2014-11-08 08:29:00

Mexico official confirms deaths of 43 missing students


(Vatican Radio) Mexico's Attorney General Jesús Murillo Karam has confirmed the appalling fate that befell 43 student teachers, who municipal police handed over to gangsters in southern Mexico six weeks ago.

Listen to the report by James Blears:


At a press conference on Friday, he confirmed what everyone already suspected: that the 43 students who were abducted, rather than arrested by municipal police in the City of Iguala, are all dead.  

The students were protesting about hiring practices, when municipal police opened fire. In the incidents which followed, six people died and 25 were wounded.

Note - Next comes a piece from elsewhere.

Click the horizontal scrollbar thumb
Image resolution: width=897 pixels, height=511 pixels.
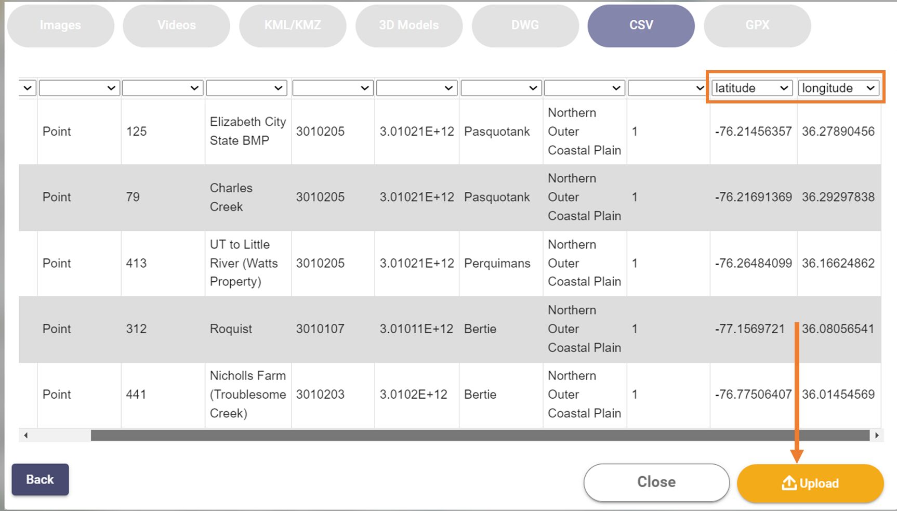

Arrested members of the so-called United Warriors (Guerreros Unidos) gang have said that some of the students were already dead handed over to them by local police. But they admitted that they themselves then shot dead any who were still alive.

They then began a grisly process of burning the bodies, crushing the remains, placing them in bags and dumping them in a river. The attempt to obliterate all trace evidence took many hours. Yet, it did not work. Six bags have been recovered and the charred remains are proving difficult to identify.

The criminality among local government and law-enforcement officials, as well as the cold-blooded and methodical savagery of this crime, have enraged and outraged ordinary Mexican citizens, who are now demanding that high-ranking officials bring about swift and radical reforms to a deeply flawed system.  

Protests continue and demands that every person involved in this massacre be brought to justice have grown into a groundswell.